The Great Comet of 1402 (designated as C/1402 D1 in modern nomenclature) was a bright comet seen between February and April 1402. The comet was reported to be visible in daylight for eight days, the longest recorded for a comet. The comet is mentioned in many chronicles, with most of them placing the comet in 1402, but it has been suggested that comets mentioned to be seen in 1401 and 1403 are in reality accounts with chronological errors of the great comet of 1402.

== Accounts ==
In Tractatus de Cometis, which is the most extensive account of the comet, Jacobus Angelus mentions that the comet was first seen in early February. In mid-March, he mentions that the tail of the comet was about 45 degrees long and shaped like an inverted pyramid that became diffuse. He last saw the comet on 26 or 27 March, mentioning "in the east before sunrise its vestiges appeared, because I saw three long and very thick hairs", indicating the presence of striae, while one more was visible after sunset, which could be the ion tail.

The Italian chronicle Annales Forolivienses from 1473 mentions the comet was east of Aries in late February and early March and grew brighter. In mid-March, the chronicle mentions that the comet was visible in daylight preceding the Sun. The comet is also mentioned in many other chronicles, including Russian and Muslim ones, which mention it was visible from February to April and that it was large and bright.

The most extensive account from Asian sources is the Korean text T'aejong Sillok, which mentions that the comet was first noticed on 20 February as a broom star with a tail 5–6° long in the area of Khuei (covers parts of Andromeda and Pisces). Two days later, the tail was 10 degrees long. The comet was also seen on 8 March and last seen on 19 March. The comet is also mentioned in a Japanese text from 1715 but is not mentioned by the Chinese.

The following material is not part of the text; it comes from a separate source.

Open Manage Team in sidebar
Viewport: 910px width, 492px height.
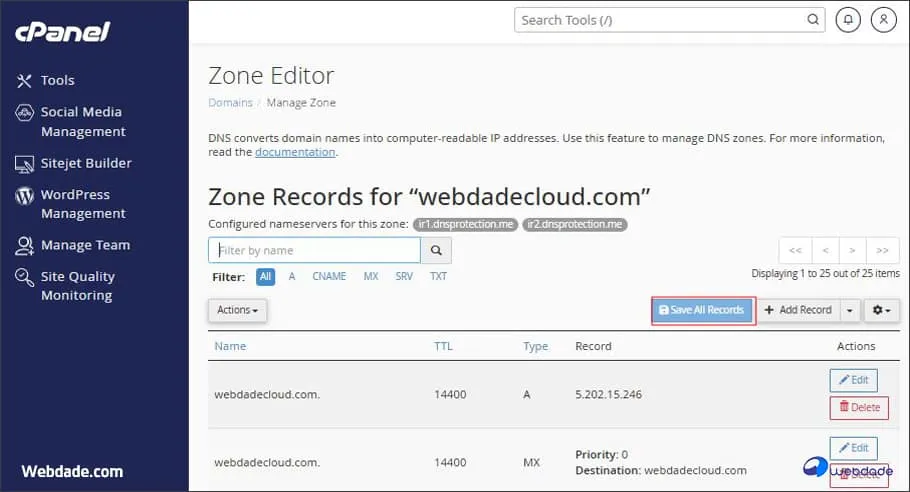point(84,245)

In his book Historia Byzantina (1462), the historian Doukas mentions that a bright comet was seen during the Battle of Ankara in July 1402, with the description implying that it was visible during daytime, and that it remained visible until the autumnal equinox. However, no other source mentions that comet, and the description also appears exaggerated. David Seargent suggests that Doukas may actually have been referring to the comet seen earlier in 1402 but placed it chronologically to coincide with the battle.

== Orbit ==
John Russell Hind calculated in 1877 an approximate orbit based on the descriptions, with a perihelion distance of 0.38 AU, while the closest approach to Earth was on 20 February at a distance of 0.71 AU. However, Olof Hiorter suggested in 1746 that the Great Comet of 1402 was a previous apparition of the Great Comet of 1744 based on the appearance of the comet and roughly similar orbits and that the comets of 1058 and 715 were also previous apparitions of the comet. Heinrich Wilhelm Matthias Olbers and Johann Holetschek agreed with the claim.

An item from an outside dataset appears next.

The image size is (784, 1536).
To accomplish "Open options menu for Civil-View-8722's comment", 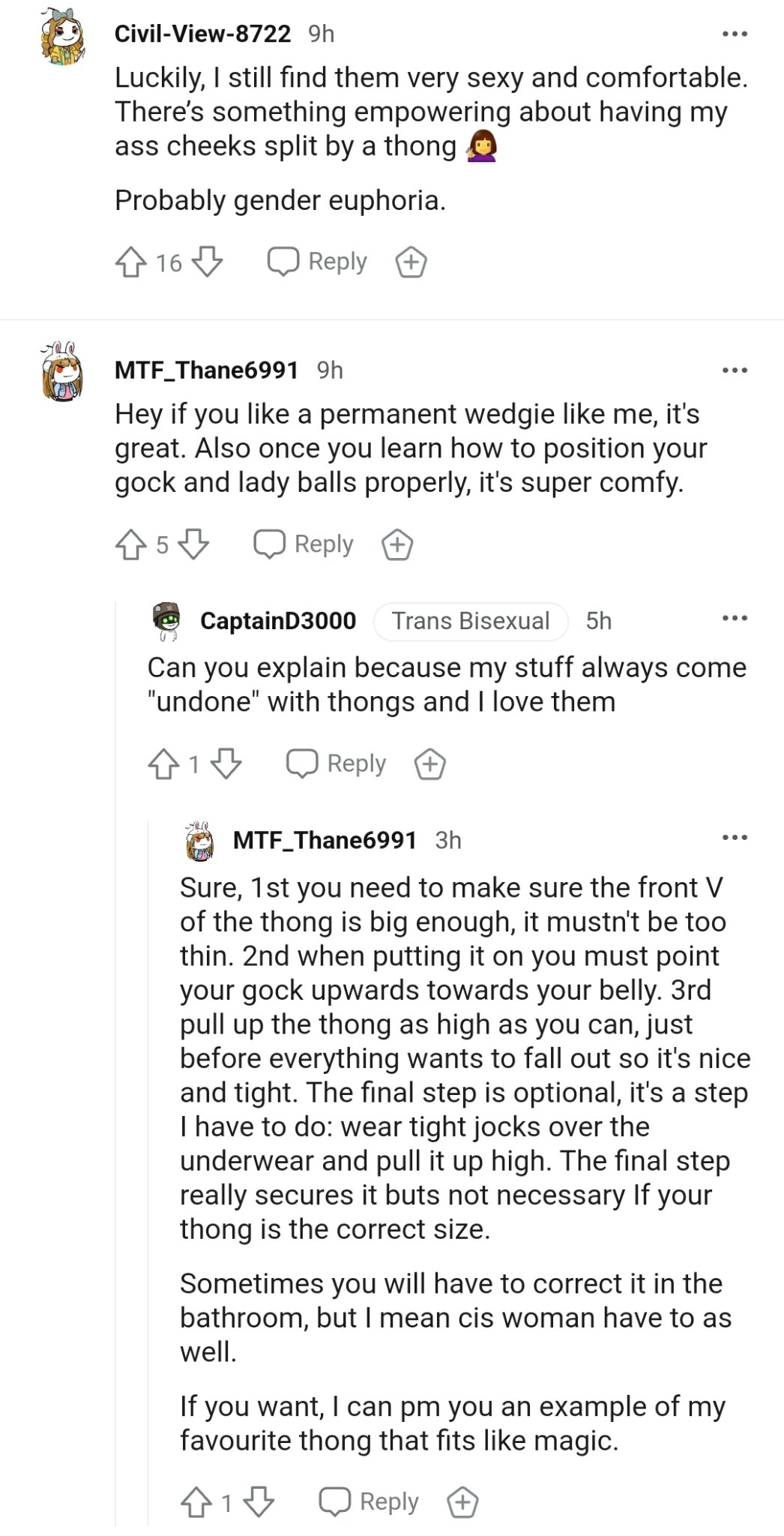I will click(735, 34).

Maik Meyer and Gary Kronk calculated an orbit based on the observations of the Great Comet of 1744 without limitations in the values that indicates an eccentricity of 0.995580 and an orbital period of 354 years, while a parabolic orbit has larger residuals. Excluding the daylight observations, the orbital period is calculated to be about 480 years, indicating the comet has an orbital period of a few hundrend years. Based on the unrestricited orbit and including planet perturbations, Meyer and Kronk found a previous perihelion for about 1405.

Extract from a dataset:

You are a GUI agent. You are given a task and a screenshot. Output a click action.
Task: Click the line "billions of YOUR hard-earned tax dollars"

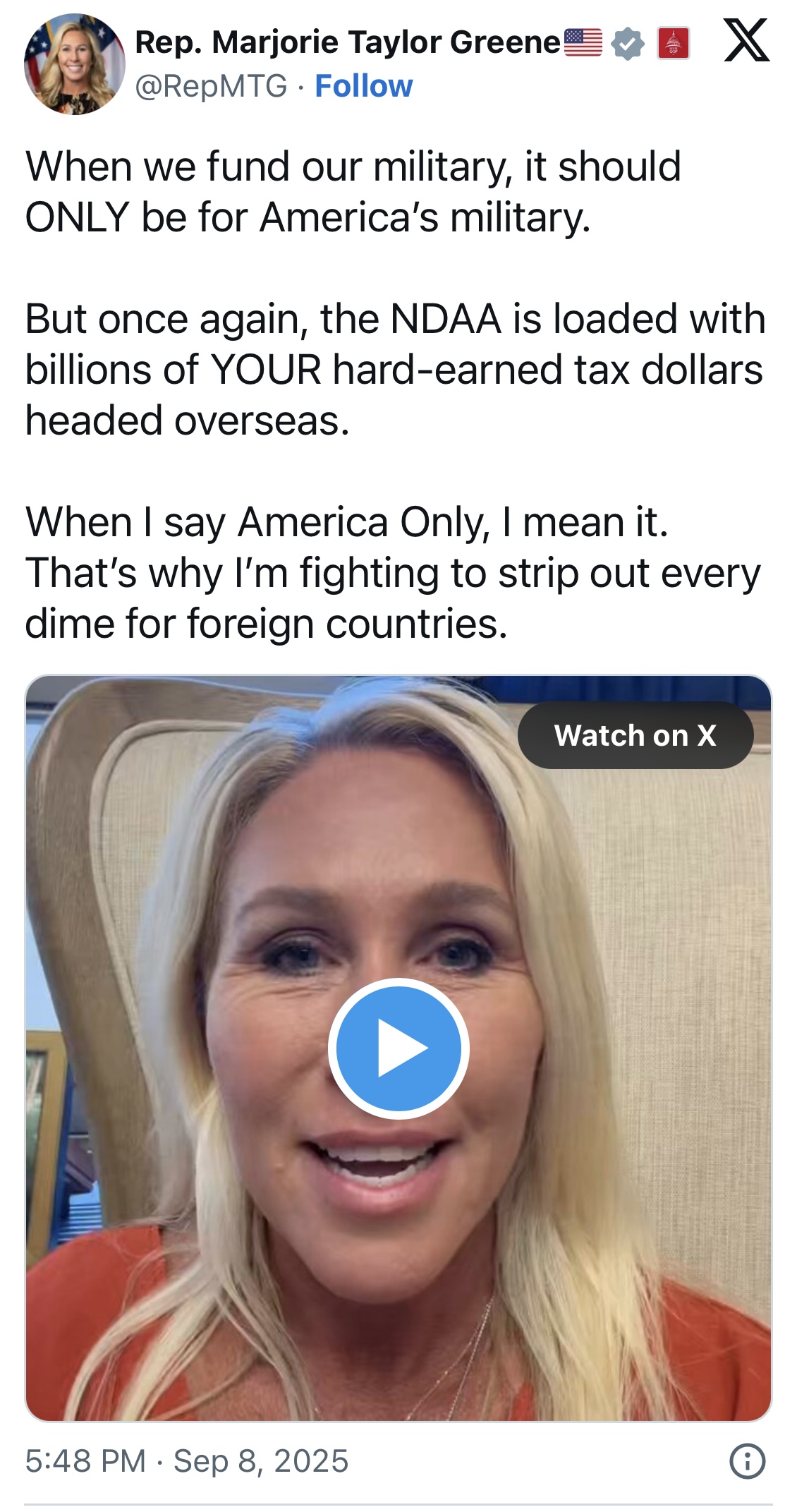coord(394,370)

Meyer and Kronk integrated the orbit backwards for an apparition in 1402 and compared the results with the chronicle reports of the Great Comet of 1405. They found that the reports about the location and the appearance of the comet agreed, with an estimated perihelion on 25 March. They also searched for older apparitions and, based on the backwards calculated orbits, found candidate comets in 1032, 676 and 336 AD. The next previous apparition would be in the middle of 44 BC, around the time that Caesar's Comet was visible. However, they noted that the observation reports contradict and considered the identification with the Great Comet of 1744 as unlikely.